Wafia Gantary

Produced by: Sharq.Org
Part of the Curated Collection: 42 Years of Oppression,
Original Interview Length:
Interview Location: her home in Tripoli
Production Team:
Available Collateral:

"We heard that Saadi Gaddafi took many Libyans prisoner with him when he left Libya"

Wafia Hassan Gantary and her husband Abdelsalam Abunaama watched the revolution of 2011 unfold from their home, discouraging their seven sons and three daughters from participating. “My husband’s uncle was a prime minister during the monarchy era and the family is known as one that opposes Gaddafi.”

Her eldest child, 31-year-old Mohamad, and his wife were expecting their first child. Her youngest, Abdallah, was not yet ten years old at the time. Ghassan, the second youngest, was a decade older. The two boys and the youngest of their sisters now live in the family home on the outskirts of Tripoli with their mother, as she continues to search for her five eldest sons.

Mohamed, Ali, Abubakr and Ahmad are all graduate engineers. Faisal was a forth year student of geography. All five fell into the hands of one of Gaddafi’s katibas on 22 August 2011. “We heard that Tripoli had been liberated, it was all over the news, so we didn’t expect there to be any Gaddafi fighters left in the streets.” Ahmad left the family home at 7:30 in the morning wanting to go and celebrate in central Tripoli. He didn’t make it far. At a main junction not far from his home, Gaddafi forces stopped him and told him to call his brothers and inform them that he was in a car accident.

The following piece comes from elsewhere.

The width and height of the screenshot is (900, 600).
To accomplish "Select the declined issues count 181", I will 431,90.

Ali and Faisal went to the junction and they too were held against their will. Abubakr was captured as he stopped at the junction on his way home. “Mohamad and I kept calling all their phones and nobody would answer. Eventually, someone answered Ahmad’s phone and said he was a friend of his and that he and another friend had been taken to the hospital after the accident.”

Unaware of the deception, Mohamad, his mother and a neighbour made their way to the hospital. They were stopped at the junction. “They started hitting Mohamad and I asked them why they were doing that. I asked if this is where my son Ahmad had been in a car accident. They told me my son is a rat. That’s when I knew these were Gaddafi’s men. There were around forty of them, all holding Kalashnikovs.”

Now with five brothers captive, the forces told Gantary that she had best leave. “They were still hitting my sons when I left with the neighbour. And to this day, I haven’t seen them or heard from or of them.”

Their father, Abdelsalam Abunaama, visited all the prisons and hospitals and graveyards looking for his sons. “The ‘ministry of martyrs and the missing’ has worked to help us, undertaking DNA tests, and found nothing. Where could they have gone?”

Abdelsalam Abunaama died suddenly in November 2012. “There wasn’t a door he hadn’t knocked on. He never lost hope and kept visiting different people and places.”

The family recounted their story to the media many times over the months that followed her sons’ abduction. “No one had helped us, or offered us a solution. What is the point of my life now? It has no meaning. This house used to be full of people. Now I am here with my three youngest and Mohamad’s wife. She was pregnant when he was taken. She lost the baby.”

Gantary is a devout Muslim and teacher of the Quran. She has a strong faith and belief that her sons are alive. “We heard there are Libyans held in prisons in Darfur and Chad and Niger. We heard Saadi Gaddafi took many Libyans with him when he left Libya. We have met people who were themselves prisoners in Darfur. I know they are alive, in Libya or abroad. But I need the government and organisations to help us look for them. I don’t know how to do it alone.